(TASK TO COMPLETE) Please, in the data that follows, copy exactly the lines from the line with "The height and" through the last one, both included. Do not include pictures.

(EXERCISE INPUT)
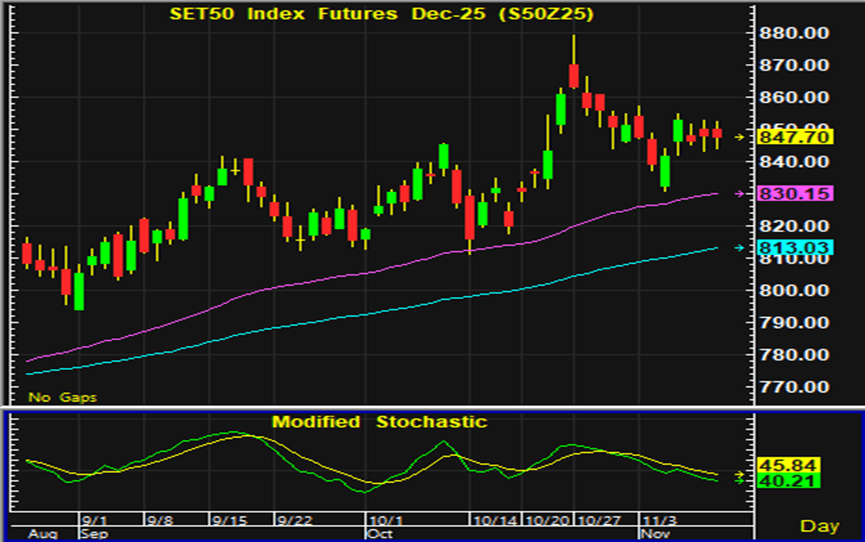
Task: Click the 880.00 price axis label
Action: click(795, 33)
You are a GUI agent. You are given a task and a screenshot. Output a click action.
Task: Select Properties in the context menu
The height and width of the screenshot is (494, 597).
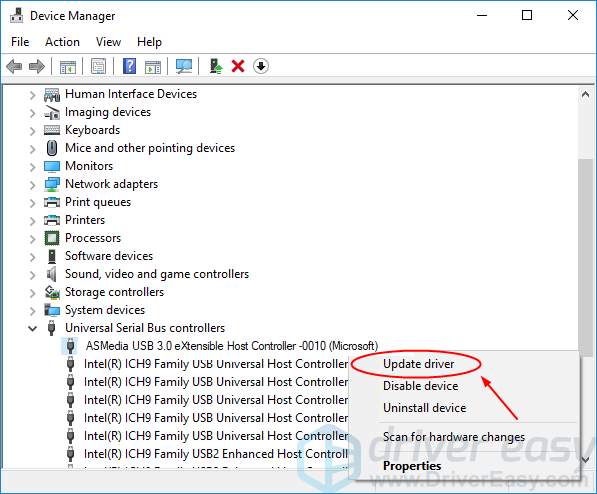coord(412,466)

(ANSWER BOX)
The height and width of the screenshot is (494, 597).
coord(412,466)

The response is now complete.